Paris,
le 1er avril 1871.
DISCOURS
DU CITOYEN CH. BESLAY doyen de la commune
La
séance d’installation de la Commune à l’Hôtel-de-Ville a été,
ainsi que nous l’avons rapporté, présidée par le citoyen Charles
Beslay. Voici le discours qu’a prononcé le doyen de la commune, en
prenant possession du fauteuil présidentiel :
CITOYENS,
«
Votre présence ici atteste à Paris et à la France que la Commune
est faite, et l’affranchissement de la Commune de Paris, c’est,
nous n’en doutons pas, l’affranchissement de toutes les communes
de la République.
«
Depuis cinquante ans, les routiniers de la vieille politique nous
bernaient avec de grands mots de décentralisation et de gouvernement
du pays par le pays.
Grandes
phrases qui ne nous ont rien donné !
«
Plus vaillants que vos devanciers, vous avez fait comme le sage qui
marchait pour prouver le mouvement, vous avez marché, et l’on peut
compter que la République marchera avec vous !
«
C’est là, en effet, le couronnement de votre victoire pacifique.
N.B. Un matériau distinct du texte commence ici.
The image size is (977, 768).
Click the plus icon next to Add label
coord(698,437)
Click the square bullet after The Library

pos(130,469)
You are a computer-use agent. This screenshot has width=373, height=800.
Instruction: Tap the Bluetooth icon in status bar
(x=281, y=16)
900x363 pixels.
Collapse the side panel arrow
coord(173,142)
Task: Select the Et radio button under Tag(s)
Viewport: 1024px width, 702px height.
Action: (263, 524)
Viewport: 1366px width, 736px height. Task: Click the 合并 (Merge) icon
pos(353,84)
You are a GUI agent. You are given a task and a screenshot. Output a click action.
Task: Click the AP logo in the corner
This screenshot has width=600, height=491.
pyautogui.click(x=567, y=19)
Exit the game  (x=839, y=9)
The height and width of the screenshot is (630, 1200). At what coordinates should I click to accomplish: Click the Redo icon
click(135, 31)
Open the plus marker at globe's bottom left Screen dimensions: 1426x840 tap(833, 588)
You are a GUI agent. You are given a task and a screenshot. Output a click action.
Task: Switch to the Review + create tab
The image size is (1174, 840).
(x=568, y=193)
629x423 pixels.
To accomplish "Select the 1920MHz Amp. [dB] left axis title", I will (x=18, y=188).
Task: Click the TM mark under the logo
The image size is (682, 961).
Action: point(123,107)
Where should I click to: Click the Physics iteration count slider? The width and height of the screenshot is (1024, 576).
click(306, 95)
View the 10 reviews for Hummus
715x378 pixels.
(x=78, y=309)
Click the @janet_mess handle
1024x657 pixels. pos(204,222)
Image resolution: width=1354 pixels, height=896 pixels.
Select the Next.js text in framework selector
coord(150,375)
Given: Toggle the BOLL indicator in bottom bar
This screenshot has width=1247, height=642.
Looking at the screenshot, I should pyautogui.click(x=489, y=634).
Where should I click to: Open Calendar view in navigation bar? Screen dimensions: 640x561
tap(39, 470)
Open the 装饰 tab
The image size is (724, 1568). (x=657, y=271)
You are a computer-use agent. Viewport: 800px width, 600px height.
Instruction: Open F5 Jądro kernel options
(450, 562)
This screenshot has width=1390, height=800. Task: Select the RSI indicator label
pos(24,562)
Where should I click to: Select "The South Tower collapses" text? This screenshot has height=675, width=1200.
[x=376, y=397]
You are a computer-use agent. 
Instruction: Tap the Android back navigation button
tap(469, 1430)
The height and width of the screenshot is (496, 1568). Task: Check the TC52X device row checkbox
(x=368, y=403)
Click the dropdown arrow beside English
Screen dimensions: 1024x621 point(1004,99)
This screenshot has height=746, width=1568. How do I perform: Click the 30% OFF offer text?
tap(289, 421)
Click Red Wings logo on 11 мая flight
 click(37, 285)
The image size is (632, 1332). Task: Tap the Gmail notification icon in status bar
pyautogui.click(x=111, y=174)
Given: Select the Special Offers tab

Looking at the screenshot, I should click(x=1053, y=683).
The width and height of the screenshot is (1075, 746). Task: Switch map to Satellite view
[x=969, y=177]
Vos adversaires ont dit que vous frappiez la République ; nous
répondons, nous, que si nous l’avons frappée, c’est comme le
pieu que l’on enfonce plus profondément en terre.
«
Oui, c’est par la liberté complète de la Commune que la
République va s’enraciner chez nous. La République n’est plus
aujourd’hui ce qu’elle était aux grands jours de notre
Révolution. La République de 93n était un soldat qui, pour
combattre au dehors et au dedans, avait besoin de centraliser sous sa
main toutes les forces de la patrie ; la République de 1871 est un
travailleur qui a surtout besoin de liberté pour féconder la paix.
«
Paix et travail ! Voilà notre avenir ! Voilà la certitude de
notre revanche et de notre régénération sociale, et ainsi comprise
la République peut encore faire de la France le soutien des faibles,
la protectrice des travailleurs, l’espérance des opprimés dans le
monde, et le fondement de la République universelle.
«
L’affranchissement de la Commune est donc, je le répète,
l’affranchissement de la république elle-même, chacun des groupes
sociaux va retrouver sa pleine indépendance et sa complète liberté
d’action.
«
La Commune s’occupera de ce qui est local.
«
Le département s’occupera de ce qui est national.
«
Et, disons-le hautement : la Commune que nous fondons sera la Commune
modèle. Qui dit travail dit ordre, économie, honnêteté, contrôle
sévère, et ce n’est pas dans la Commune républicaine que Paris
trouvera des fraudes de 400 millions.
«
De son côté, ainsi réduit de moitié, le gouvernement ne pourra
plus être que le mandataire docile du suffrage universel et le
gardien de la République.
«
Voilà, à mon avis, citoyens, la route à suivre ; entrez-y
hardiment et résolument. Ne dépassons pas cette limite fixée par
notre programme, et le pays et le gouvernement seront heureux et
fiers d’applaudir à cette révolution, si grande et si simple, et
qui sera la plus féconde révolution de notre histoire.
«
Pour moi, citoyens, je garde comme le plus beau jour de ma vie
d’avoir pu assister à cette grande journée, qui est pour nous la
journée du salut. Mon âge ne me permettra pas de prendre part à
vos travaux, comme membre de la Commune de Paris ; mes forces
trahiraient trop souvent mon courage, et vous avez besoin de
vigoureux athlètes. Dans l’intérêt de la propagande, je serai
donc obligé de donner ma démission ; mais soyez sûrs qu’à côté
de vous, comme auprès de vous, je saurai, dans la mesure de mes
forces, vous continuer mon concours le plus dévoué, et servir comme
vous la sainte cause du travail et de la République.
Vive
la République ! Vive la Commune !
Le
citoyen Beslay n’a pas maintenu sa démission ; c’est à tort que
quelques journaux ont annoncé sa retraite.